**Выбранный текст:**
╭──
Запевка

Автор начинает свое произведение с запевки, в которой говорит, о чем и как будет петь. У исследователей она обычно вызывает недоумение. В ней видят противоречия, отмечают логические нестыковки, находят ошибки переписчиков. Для примера можно привести слова А.С.Пушкина: «По мнению переводчиков, поэт говорит: Не воспеть ли нам об Игоре по-старому? Начнем же песнь по былинам сего времени (то есть, по-новому), а не по замышлению Боянову (то есть, не по-старому). Явное противуречие!»[1]. Другой пример видим в общепринятом переводе академика Д.С.Лихачева, который считал, что, вспоминая первые усобицы,  «(Боян) напускал десять соколов на стадо лебедей», а чуть ниже говорил: «Боян же, братья, не десять соколов  на стадо лебедей напускал»[2]. Получается, что Боян, то напускал соколов на лебедей, то не напускал соколов на лебедей.

 

И если Пушкин предлагал для выхода из противоречия, считать первое предложение не вопросом, а утверждениям, обосновывая тем, что частица ли не всегда дает вопросительный смысл: «Не прилично, братья, начать старым слогом печальную песнь об Игоре Святославиче; начаться же песни по былинам сего времени, а не по вымыслам Бояна»[3], то Лихачев просто отказал автору в логике.

 

Но чтобы понять запевку, ее нужно просто правильно прочитать.

 

Представим себе автора, который выступает перед слушателями со своим новым творением. В нем рассказывается о страшном поражении князя Игоря в далекой половецкой степи. Чтобы узнать, как отнесутся слушатели к такому сюжету, он спрашивает их: имеет ли смысл или глупо, нелепо начинать такую повесть, и петь ее старыми словами, беря за образец песни, прославляющие княжеские победы? Ведь старый Боян князьям СЛАВЫ рокотал, а здесь придется петь о поражении?  Слушатели отвечают: Начинай! Но пой по реальным событиям, по сегодняшним былинам (от слова быль), ничего не выдумывая, не приукрашивая, как сделал бы Боян, растекаясь мыслию по древу. Боян мог славословить и многословить князьям,  воскладая свои персты на гусли. Ум Бояна был быстрым, как бег серого волка, и высоким, всевидящим, как глаз орла в небе. Боян считался вещим: он умел рассказывать – вещать и предсказывать – предвещать.
╰──
**Записи для обработки:**
╭──
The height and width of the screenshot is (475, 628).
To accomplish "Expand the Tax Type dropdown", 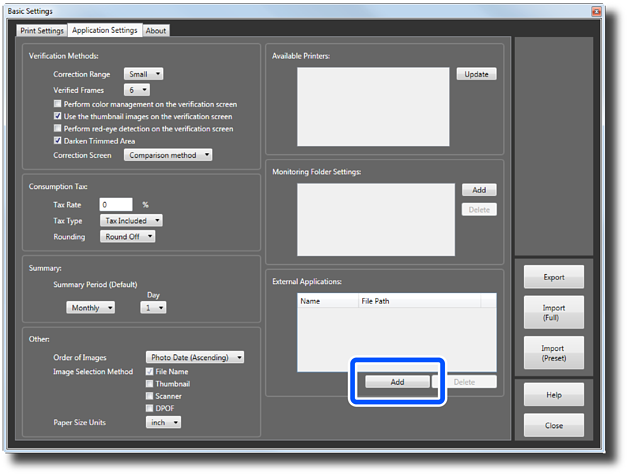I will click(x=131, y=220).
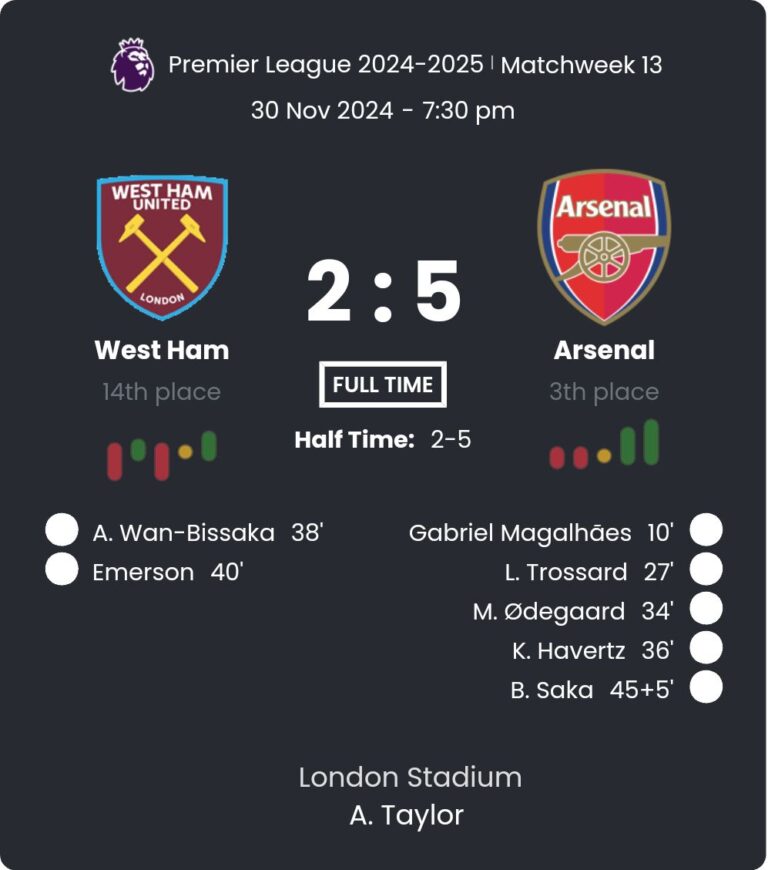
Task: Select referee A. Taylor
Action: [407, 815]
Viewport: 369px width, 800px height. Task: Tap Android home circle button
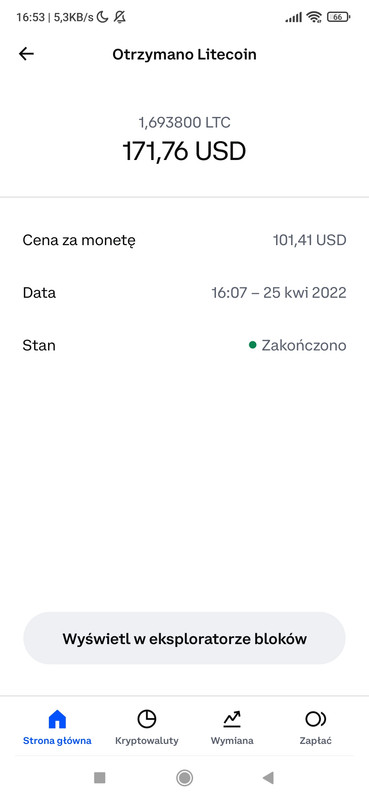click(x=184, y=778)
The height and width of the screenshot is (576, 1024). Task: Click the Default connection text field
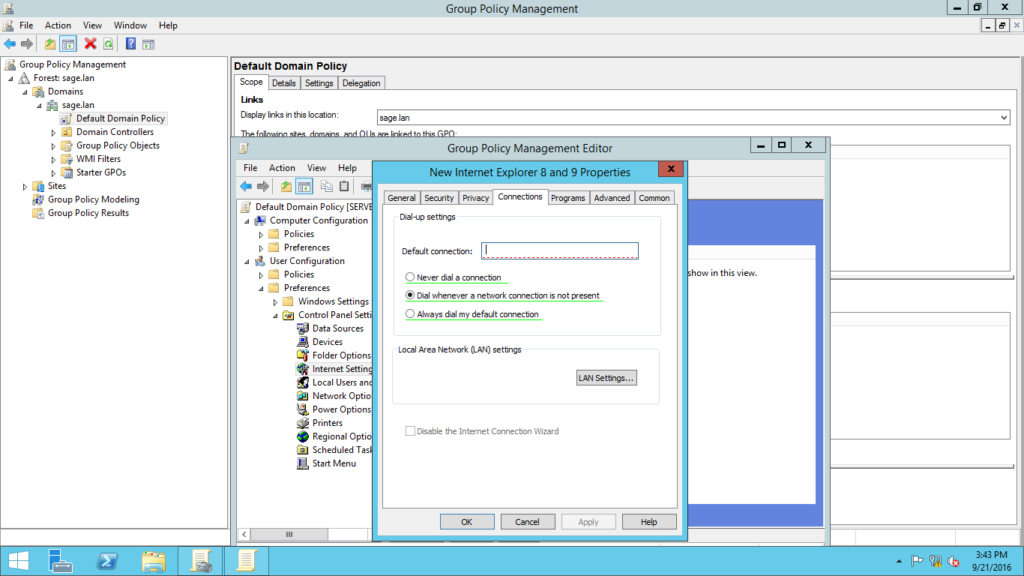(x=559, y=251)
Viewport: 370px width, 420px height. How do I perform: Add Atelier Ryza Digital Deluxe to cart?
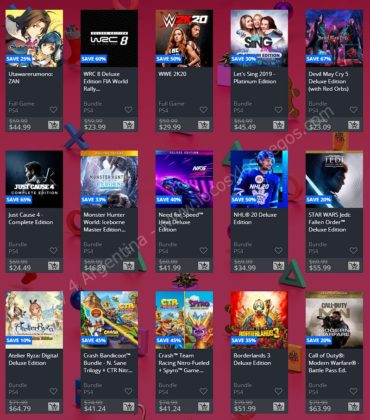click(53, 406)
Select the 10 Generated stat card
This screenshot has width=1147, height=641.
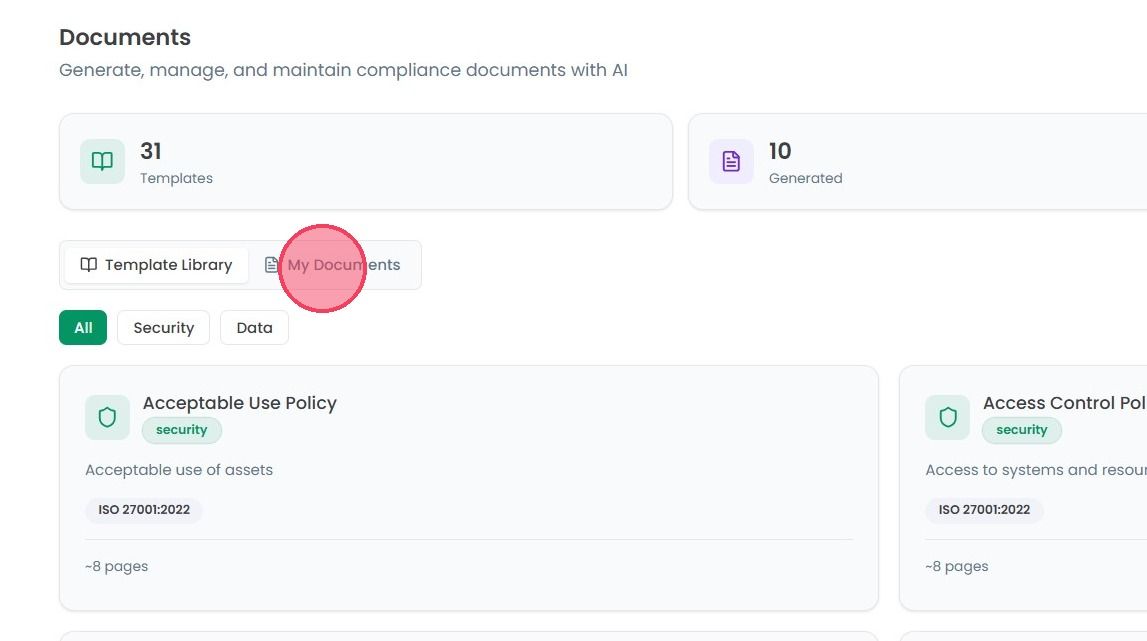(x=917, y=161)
╰──
╭──
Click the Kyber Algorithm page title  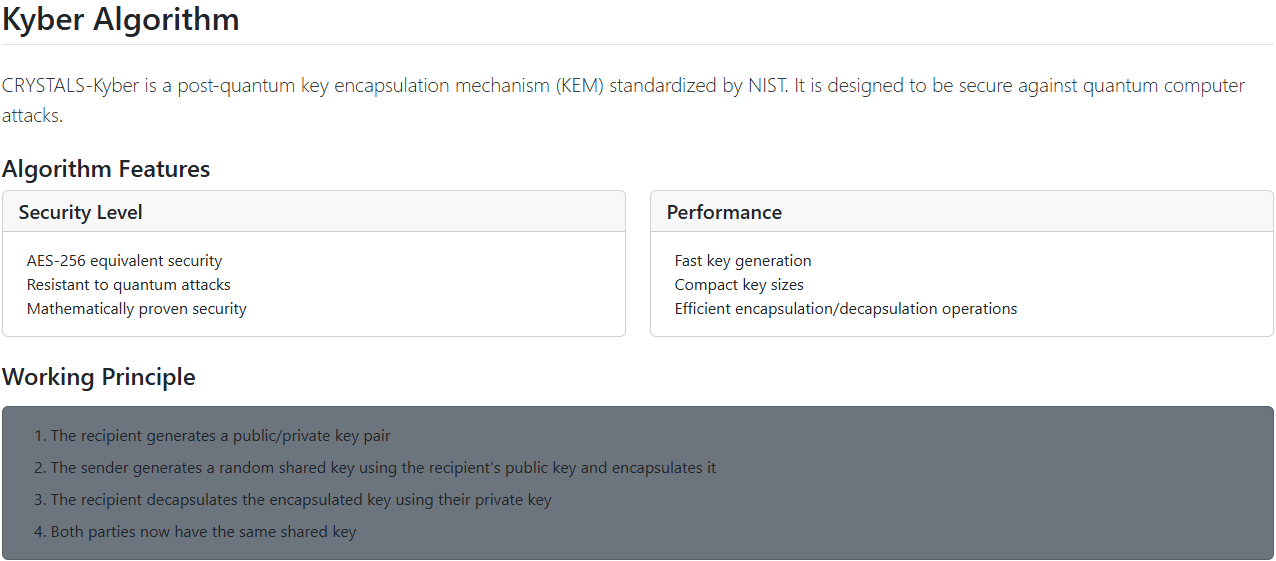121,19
╰──
**Что сделать:**
a – Выпишите из записей все строки со словом «Viewport», учитывая регистр букв.
b – Продолжите текст о запевке, начав сразу после его последнего предложения.

**Ответы:**
a –
Viewport: 369px width, 800px height. Task: Tap Android home circle button
Viewport: 370px width, 420px height. How do I perform: Add Atelier Ryza Digital Deluxe to cart?

b –
 

О Бояне написано огромное количество статей, которые можно разделить на две группы. Одни исследователи утверждают, что Боян – собирательный образ древнерусского сказителя, вторые – что это реальный человек. Из числа последних особенно интересно мнение, высказанное в XIX веке А.Ф.Вельтманом. Он считал Бояном старца Яна, упоминаемого Нестором в летописи, указывая, что Боян пел старому Ярославу, храброму Мстиславу и Красному Роману Святославичу. Следовательно, певец Боян был современником Нестора.

 

«Нестор должен был знать его; но Нестор знал не Бояна, а Яна, умершего в 1106 году: у него же и азъ многа словеса слышахъ, еже и писахъ въ летописании семъ. Не был ли Боян и Ян одно и тоже лицо? Не сделал ли переписчик «Слова о полку Игореве» из Яна – Бояна? В древнем славянском языке частица бо была в большем употреблении. Не слил ли переписчик Слова частицу бо с собственным именем Янъ? Кажется это почти неоспоримо: Не по замышлению бо Яню, Вещей бо Янъ, Велесовь внуче. Убедившись, что надо читать Боян, переписчик и в остальных местах, где упоминается о Яне, из Яна сделал Бояна»[4]

 

Предположение А.Ф.Вельтмана заслуживает внимания хотя бы потому, что он указал конкретное историческое лицо. «Время разрешит многое», – закончил исследователь свою статью и был абсолютно прав. Находки XX века поставили под сомнение его версию. В 1975 году в Новгороде была найдена берестяная грамота конца XI века с именем Боян[5]. А при реставрации Апостольского придела Киевской Софии на столбе южной галереи был расчищен текст, сообщающий, что Всеволодова жена купила землю  княгини Бояновой.

 

 

Перевод граффити следующий: «Месяца января, 30, у святого Ипполита крыла землю княгини Бояновой Всеволожая перед святою Софиею, перед попами, а тут были: попы Яким Домило, Пателей Стипко,  Михалько Неженович,  Михаил, Данило, Марко,  Семьюн, Михал Елисавинич, Иван Янчин, Тудор Тубынов, Илья Копылович, Тудор Борзятич, и перед теми свидетелями купила  землю княгини Бояновой всю и дала на нее 70 гривен соболий, а в том дранце 700 гривен». 

 

 

Из текста понятно, что Боян был князем, раз жена его – княгиня; время покупки – 30 января 1090 или 1091 года, когда был жив Иоанн Янчин, поп, которого Янка, сестра Мономаха, привезла из Греции. О нем есть запись в Лаврентьевской летописи под 1089 годом: «В это лето Янка дочь Всеволода ходила в греки и привела митрополита Иоанна скопца. Был один год и умер»[6]. Земля приобреталась за большие деньги, возможно, под строительство церкви или монастыря. Покупка была обговорена заранее и состоялась в день Святого Ипполита у крыла Святого Ипполита Киевской Софии.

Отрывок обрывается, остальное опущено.